**Fragmento:**
Una IA, como un murciélago o una ameba, no percibe de la misma forma que nosotros. Incluso en los proyectos de visión artificial, donde se busca que estos programas se vuelvan de algún modo «conscientes» de su entorno, resulta imposible afirmar que se percibe de la misma forma, de manera similar  a otros seres que, aun siendo menos «complejos» que el ser humano, perciben el mundo de modos que sólo podemos conocer de forma aproximada y mediada por lo que es posible para nuestras capacidades de percepción y conceptualización. Así, la posibilidad de escapar de la caja antropomórfica sigue pareciendo lejana.

Conclusiones

En fin, el mundo observable, en sus dimensiones espacial y temporal, se nos presenta antropomorfizado, y no porque nosotros determinemos el mundo externo al representarlo desde nuestra perspectiva, sino, más bien, porque es el único mundo —o aquella parte del mismo— que un ser humano puede percibir. Sin embargo, en nuestro esfuerzo por sistematizar, caemos una y otra vez en el error de olvidar nuestra posición como una más entre tantas formas de vida y consciencia, en un universo cuya naturaleza apenas hemos empezado a tantear, casi a ciegas. Pretender que toda forma de consciencia espaciotemporal o percepción debe ser necesariamente compatible con la nuestra, la cual ni siquiera hemos sido capaces aún de comprender por completo, es una actitud cuando menos egocéntrica. La imposibilidad actual de salir de la caja antropomórfica no debe convertirse en un pretexto para presentar nuestros propios juicios como absolutos, a falta de «segundas opiniones».

Las consecuencias de este antropocentrismo conceptual se manifiestan en diversas disciplinas del saber, y obstaculizan a menudo el desarrollo de nuevas bases teóricas que podrían permitirle a la humanidad una aproximación más humilde hacia todo lo no-humano, e incluso aquello que todavía no es humanamente capaz de concebir. Comprender que la nuestra podría no ser la única forma de conocer y abordar la naturaleza puede ayudarnos a encontrar un lugar renovado para nosotros entre todo lo que existe, y dar paso a nuevas, creativas y fascinantes formas de pensar, descubrir y hacer, más allá de nuestra pretendida universalidad. La llegada de la realidad virtual, la posibilidad futura del polémico «metaverso», el avance de la IA y el progreso de las ciencias cognitivas nos pueden abrir oportunidades para reevaluar nuestras concepciones sobre la consciencia y la percepción. Si las tomaremos o no, ya lo dirá el tiempo.

Mientras tanto, podemos jugar a ser un murciélago, o traer a los robots. El sapiens, de momento, sigue siendo el mismo, la cuarta dimensión sigue en el terreno de algún alienígena hipotético, y el noúmeno sigue más allá de toda representación.

(Entradas del conjunto de datos)
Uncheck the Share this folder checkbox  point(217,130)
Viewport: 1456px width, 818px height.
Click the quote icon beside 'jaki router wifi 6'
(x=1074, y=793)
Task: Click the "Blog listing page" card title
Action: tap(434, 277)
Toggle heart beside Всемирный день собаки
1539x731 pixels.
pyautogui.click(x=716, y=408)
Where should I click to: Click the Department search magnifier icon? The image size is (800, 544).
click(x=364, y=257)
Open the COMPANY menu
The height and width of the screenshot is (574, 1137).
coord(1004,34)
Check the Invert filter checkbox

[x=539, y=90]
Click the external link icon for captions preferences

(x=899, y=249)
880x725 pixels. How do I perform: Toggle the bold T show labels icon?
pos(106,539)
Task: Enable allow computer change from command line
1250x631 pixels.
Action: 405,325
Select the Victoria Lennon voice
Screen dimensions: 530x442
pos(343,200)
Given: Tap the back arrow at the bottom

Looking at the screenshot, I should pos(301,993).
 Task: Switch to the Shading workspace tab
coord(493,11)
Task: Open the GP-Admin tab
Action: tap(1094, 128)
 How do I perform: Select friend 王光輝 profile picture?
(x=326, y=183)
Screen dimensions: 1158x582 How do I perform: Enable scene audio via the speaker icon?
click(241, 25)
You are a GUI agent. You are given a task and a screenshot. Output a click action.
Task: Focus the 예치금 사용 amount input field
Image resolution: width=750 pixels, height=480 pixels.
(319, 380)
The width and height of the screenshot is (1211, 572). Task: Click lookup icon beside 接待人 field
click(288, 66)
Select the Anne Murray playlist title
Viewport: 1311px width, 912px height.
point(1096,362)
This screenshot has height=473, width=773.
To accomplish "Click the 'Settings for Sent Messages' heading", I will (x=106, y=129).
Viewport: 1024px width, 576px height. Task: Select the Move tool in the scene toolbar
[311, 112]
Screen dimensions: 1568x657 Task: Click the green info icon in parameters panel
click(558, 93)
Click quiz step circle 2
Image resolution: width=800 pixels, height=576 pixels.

**Tareas:**
1. Transcribe, por favor, la parte del fragmento que empieza en las palabras "Una IA, como" y termina después de "sigue pareciendo lejana.".
2. Responde a estas preguntas según el fragmento:
(a) ¿Con qué dos seres se compara a una IA por no percibir de la misma forma que nosotros?
(b) ¿Qué cuatro avances o posibilidades se mencionan como oportunidades para reevaluar nuestras concepciones sobre la consciencia y la percepción?
(c) ¿Dónde sigue el noúmeno, según la última oración?

**Respuestas:**
1.
Una IA, como un murciélago o una ameba, no percibe de la misma forma que nosotros. Incluso en los proyectos de visión artificial, donde se busca que estos programas se vuelvan de algún modo «conscientes» de su entorno, resulta imposible afirmar que se percibe de la misma forma, de manera similar  a otros seres que, aun siendo menos «complejos» que el ser humano, perciben el mundo de modos que sólo podemos conocer de forma aproximada y mediada por lo que es posible para nuestras capacidades de percepción y conceptualización. Así, la posibilidad de escapar de la caja antropomórfica sigue pareciendo lejana.

2.
(a) Con un murciélago y una ameba.
(b) La llegada de la realidad virtual, la posibilidad futura del «metaverso», el avance de la IA y el progreso de las ciencias cognitivas.
(c) Más allá de toda representación.